Perl / perl5

🐪 The Perl programming language
https://dev.perl.org/perl5/
Other
1.92k stars 551 forks source link

Error message "Signal SIGCHLD received, but no signal handler set." #17662

Open gflohr opened 4 years ago

gflohr commented 4 years ago

Module:

Description

In a web server based on Net::Server (version 2.007 and the most recent 2.009) with the Net::Server::Single personality, I get the error "Signal SIGCHLD received, but no signal handler set." and the server terminates. When using the Net::Server::PreFork personality, the signal is SIGHUP instead of SIGCHLD, and the server continues to run because only one of the forked children had terminated.

The error occurs after a handler of the server has forked a background process. In the child, POSIX::setsid() is called, all open file descriptors are closed and STDIN is redirected to /dev/null. STDOUT and STDERR are not re-opened because the same code is supposed to work in a mod_perl environment. %SIG is not modified. The child process (another Perl script) is executed with exec().

There is a corresponding question on stackoverflow.com: https://stackoverflow.com/questions/60708194/error-message-signal-sigchld-received-but-no-signal-handler-set/60761593#60761593

I have answered it myself with additional findings/information: https://stackoverflow.com/a/60761593/5464233

My workaround is to explicitely assign "DEFAULT" to $SIG{CHLD} resp. $SIG{HUP}, instead of the old value undef but that is not a satisfying solution. That is very similar to the workaround that was recommended for an almost identical problem in GNU parallel several years ago: https://lists.gnu.org/archive/html/bug-parallel/2016-10/msg00000.html

Steps to Reproduce

Not possible. It's a (proprietary) application with 350000+ lines of Perl code. Modifying the code or running the application in the Perl debugger makes the error disappear instantly. If there is interest in trying to debug the problem, I can provide access to a test installation.

I also wasn't able to run the program in gdb because the server did not come up.

Expected behavior

The script should not be able to make the interpreter terminate prematurely.

Perl configuration

# perl -V output goes here (a little below ...)

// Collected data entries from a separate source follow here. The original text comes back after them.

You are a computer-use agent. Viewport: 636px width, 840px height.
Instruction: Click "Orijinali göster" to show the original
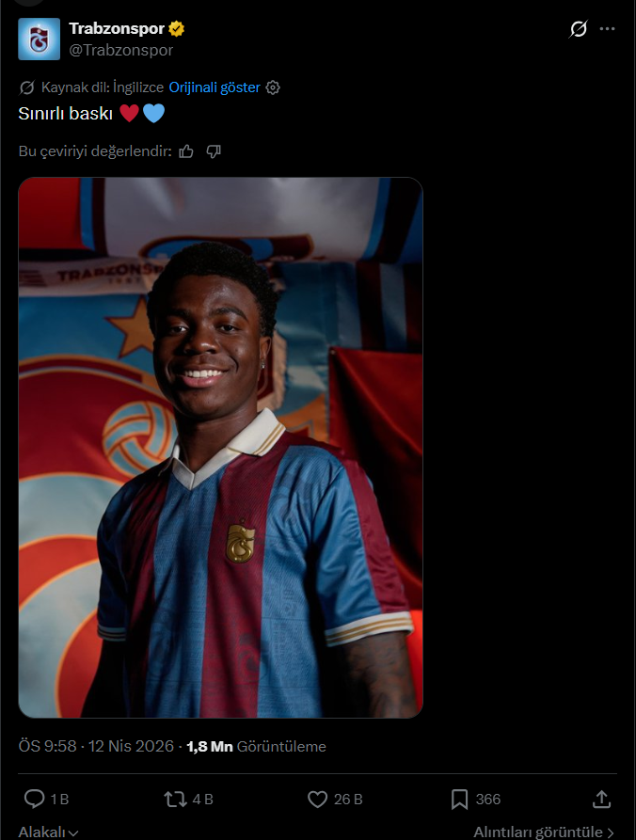point(215,87)
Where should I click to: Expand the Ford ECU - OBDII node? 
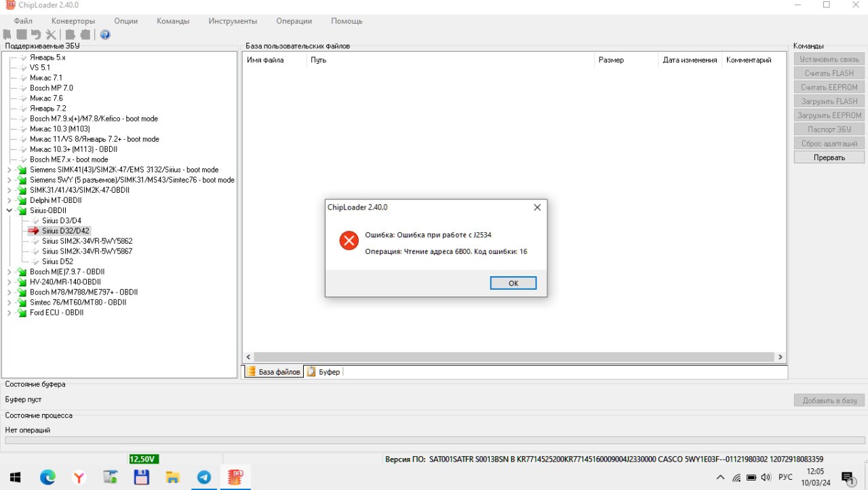coord(9,313)
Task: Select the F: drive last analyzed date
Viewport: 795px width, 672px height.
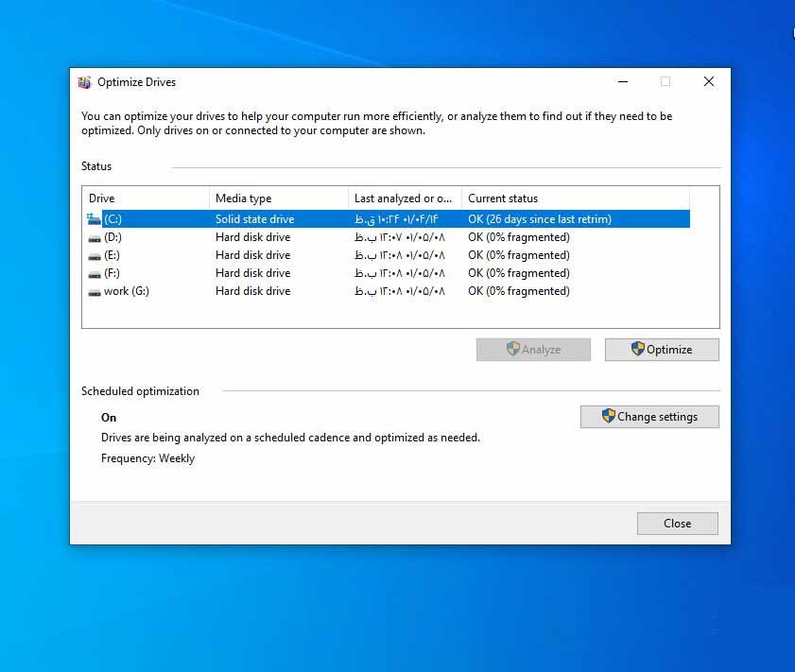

I have tested on Mac OS X with these Perl versions using perlbrew:

$ perlbrew list
  perl-5.30.2                               
* perl-5.28.0                               
  perl-5.26.2                               
  perl-5.26.0                               
  perl-5.18.4                               
  perl-5.16.3                               
  perl-5.14.4                               
  perl-5.8.9                                

All versions starting from 5.18.4 have the problem. The older ones do not have it.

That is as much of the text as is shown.